En efecto, el jabalí se disponía a atacar de nuevo a Carlos cuando este sintió que alguien le levantaba el brazo; luego vio brillar una hoja aguda y cortante que se hundía hasta la empuñadura en el lomo del animal mientras que una mano con guantelete de hierro apartaba la humeante cabeza del jabalí.
Carlos, que con el movimiento que había hecho su caballo había logrado libertar su pierna, se levantó pesadamente y al verse cubierto de sangre se puso pálido como un cadáver.
—Sire —dijo Enrique, quien, arrodillado en el suelo, había herido al animal en el corazón—. Sire, no es nada, quitando lo de la bota, y Vuestra Majestad no está herido.
Luego se levantó soltando el cuchillo y el jabalí cayó arrojando más sangre por la boca que por la herida.
Carlos, rodeado de un público ansioso, aturdido por los gritos de terror que hubiesen impresionado al más valeroso, estuvo por un momento a punto de caer junto al animal moribundo. Pero se reanimó y, volviéndose al rey de Navarra, le estrechó la mano con una mirada en la que brillaba el primer indicio de sensibilidad que había hecho latir su corazón desde hacía veinticuatro años.
—Gracias, Enriquito —le dijo.
—¡Mi pobre hermano! —exclamó el duque de Alençon acercándose presuroso a Carlos.
—¡Ah! ¿Eres tú? —preguntó el rey—. ¡Vaya un famoso tirador! ¿Qué fue de lo bala?
—Se habrá estrellado contra el jabalí —respondió el duque.

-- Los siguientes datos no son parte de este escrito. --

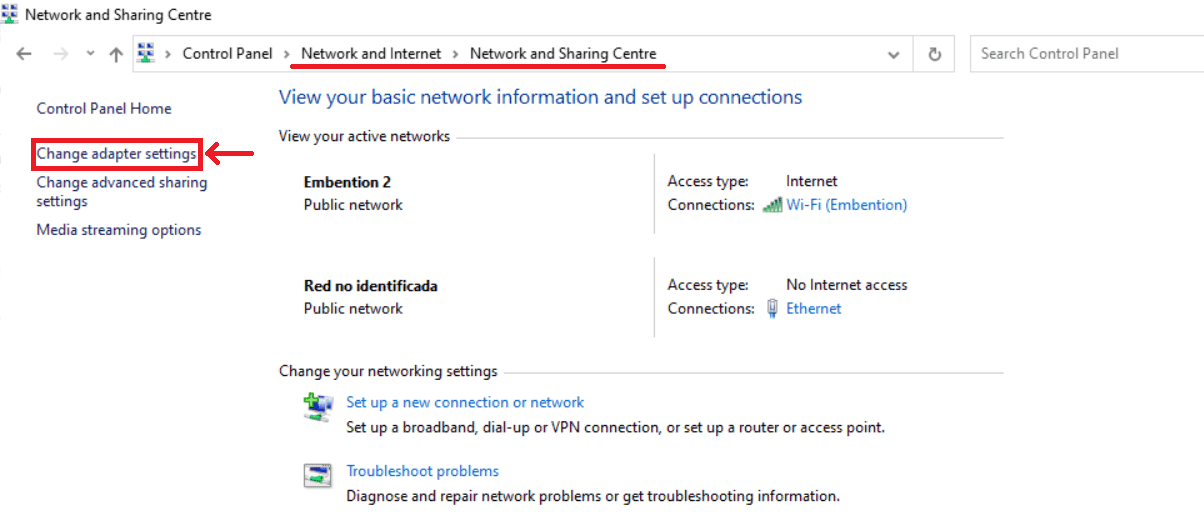Click the Refresh button in address bar
This screenshot has width=1204, height=528.
click(x=935, y=55)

—¡Dios mío! —gritó Enrique con sorpresa admirablemente fingida—. Mirad, Francisco, vuestra bala ha roto la pata del caballo de Su Majestad. ¡Es extraño!
—¿Es verdad? —preguntó el rey.
—Es posible —dijo el duque de Alençon consternado—. ¡Me temblaba tanto el pulso!
—Lo cierto es que para ser un hábil tirador habéis hecho un disparo singular, Francisco —dijo Carlos frunciendo el ceño—. Gracias, por segunda vez, Enriquito. Señores —añadió el rey—, volvamos a París, tengo bastante con esto.
Margarita se aproximó a Enrique para felicitarle.
—A fe mía que sí, Margot —dijo Carlos—, felicítalo y sinceramente, porque, sin él, el rey de Francia se llamaría Enrique III.
—¡Ay, señora! —dijo el bearnés—. El señor duque de Anjou, que ya es mi enemigo, va a odiarme más todavía. Pero ¿qué queréis? Se hace lo que se puede, y si no, preguntádselo al señor de Alençon.
Y, agachándose, sacó su cuchillo de caza del cuerpo del jabalí y lo hundió dos o tres veces en el suelo para que la hoja, al roce con la tierra, quedara limpia por completo de sangre.